Os refugiados permanecem no acampamento 24 horas por dia. Dali, são transferidos ao aeroporto da ilha de Djerba, que dista a cerca de 130 quilômetros, onde abordam os aviões que o Governo egípcio fretou para repatriá-los. “Os refugiados estão muito cansados, em estado de choque, muito assustados. Têm fome e precisam de comida quente. Aqui nós fornecemos isso”, indica o oficial, a poucos metros de uma fila de homens de todas as idades que esperam pacientemente pela refeição preparada pelos militares, uma sopa de massa, água, pão e leite.

Líbios enfrentam repressão e desafiam Kadafi
Impulsionada pela derrocada dos presidentes da Tunísia e do Egito, a população da Líbia iniciou protestos contra o líder Muammar Kadafi, que comanda o país desde 1969. As manifestações começaram a tomar vulto no dia 17 de fevereiro, e, em poucos dias, ao menos a capital Trípoli e as cidades de Benghazi e Tobruk já haviam se tornado palco de confrontos entre manifestantes e o exército.

Os relatos vindos do país não são precisos, mas tudo leva a crer que a onda de protestos nas ruas líbias já é bem mais violenta do que as que derrubaram o tunisiano Ben Ali e o egípcio Mubarak. A população tem enfrentado uma dura repressão das forças armadas comandas por Kadafi. Há informações de que Força Aérea líbia teria bombardeado grupos de manifestantes em Trípoli. Estima-se que centenas de pessoas, entre manifestantes e policiais, tenham morrido.

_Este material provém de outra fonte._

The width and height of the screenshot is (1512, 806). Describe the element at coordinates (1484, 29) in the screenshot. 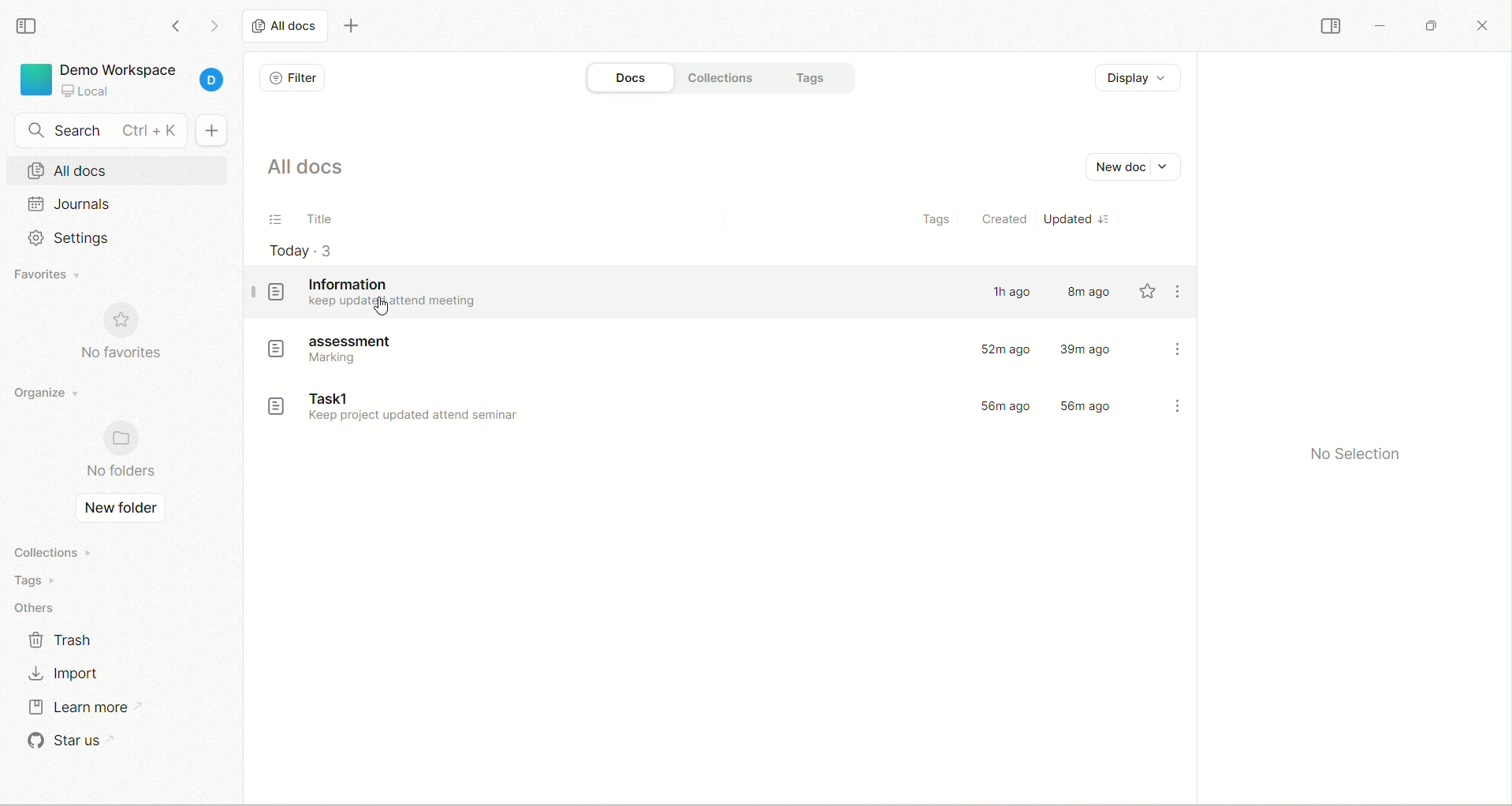

I see `close` at that location.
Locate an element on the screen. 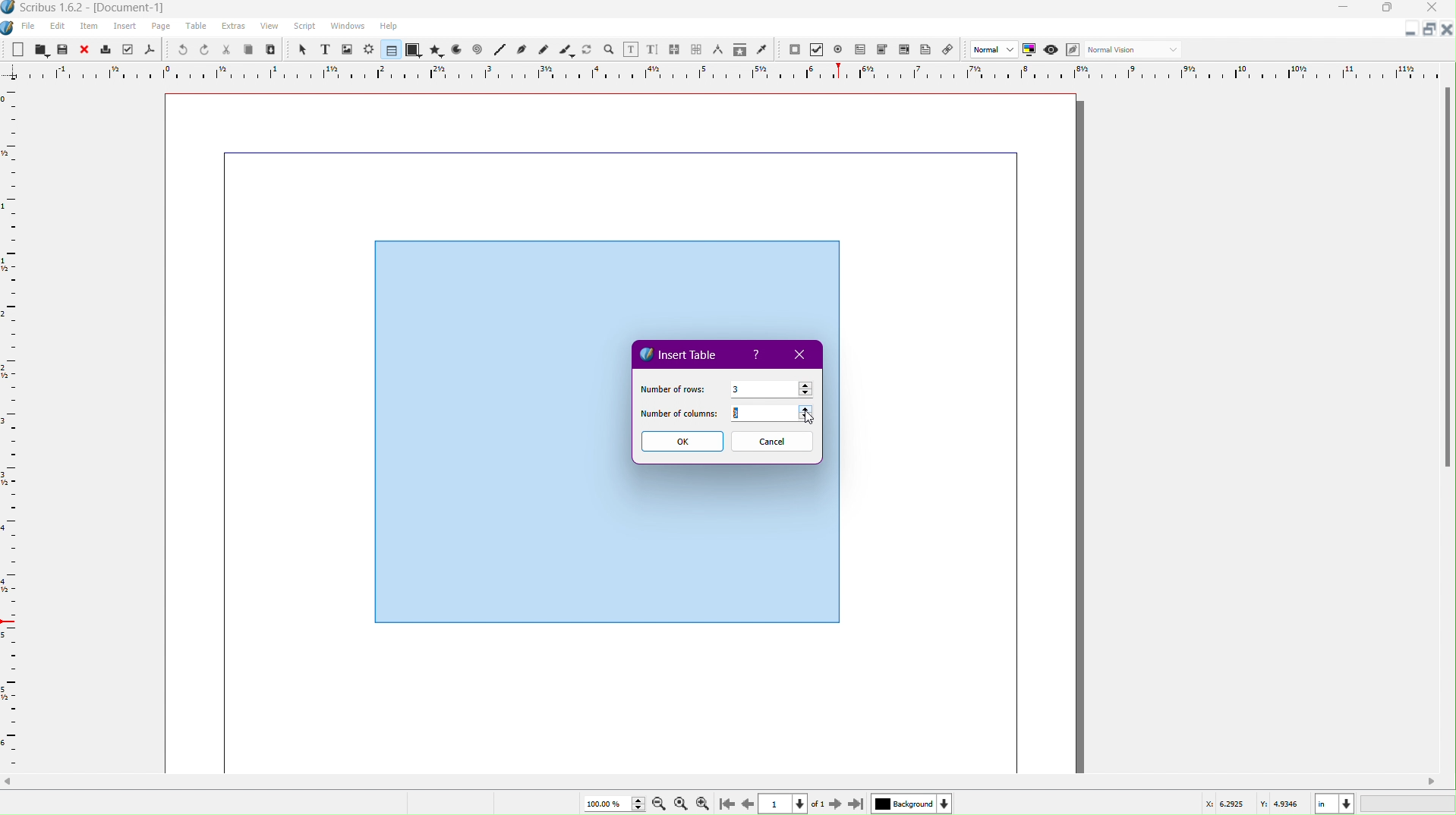 The height and width of the screenshot is (815, 1456). Copy is located at coordinates (251, 49).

Além da repressão, o governo líbio reagiu através dos pronunciamentos de Saif al-Islam , filho de Kadafi, que foi à TV acusar os protestos de um complô para dividir a Líbia, e do próprio Kadafi, que, também pela televisão, esbravejou durante mais de uma hora, xingando os contestadores de suas quatro décadas de governo centralizado e ameaçando-os de morte.
Além do clamor das ruas, a pressão política também cresce contra o coronel Kadafi. Internamente, um ministro líbio renunciou e pediu que as Forças Armadas se unissem à população. Vários embaixadores líbios também pediram renúncia ou, ao menos, teceram duras críticas à repressão. Além disso, o Conselho de Segurança das Nações Unidas fez reuniões emergenciais, nas quais responsabilizou Kadafi pelas mortes e indicou que a chacina na Líbia pode configurar um crime contra a humanidade.